Pixel coordinate grounding data:
━━━

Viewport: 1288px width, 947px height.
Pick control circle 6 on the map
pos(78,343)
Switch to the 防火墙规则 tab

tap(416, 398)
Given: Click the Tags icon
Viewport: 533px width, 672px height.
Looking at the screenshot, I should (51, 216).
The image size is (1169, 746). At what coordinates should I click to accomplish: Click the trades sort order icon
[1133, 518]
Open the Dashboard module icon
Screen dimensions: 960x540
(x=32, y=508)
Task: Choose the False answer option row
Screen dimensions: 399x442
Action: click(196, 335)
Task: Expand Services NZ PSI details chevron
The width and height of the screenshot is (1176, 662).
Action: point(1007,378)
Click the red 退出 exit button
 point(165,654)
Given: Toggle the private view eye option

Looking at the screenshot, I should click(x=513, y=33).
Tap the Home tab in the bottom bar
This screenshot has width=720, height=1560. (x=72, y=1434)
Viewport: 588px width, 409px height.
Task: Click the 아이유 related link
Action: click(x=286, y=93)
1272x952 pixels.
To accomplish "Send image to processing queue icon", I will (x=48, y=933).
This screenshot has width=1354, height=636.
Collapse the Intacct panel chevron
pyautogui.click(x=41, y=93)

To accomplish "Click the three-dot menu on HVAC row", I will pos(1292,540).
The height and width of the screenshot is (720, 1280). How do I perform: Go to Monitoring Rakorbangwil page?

━━━

* WORK ORDER *
Going through the records above, count the lines that hold "will" and answer with the count alone.

* YOUR SOLUTION *
2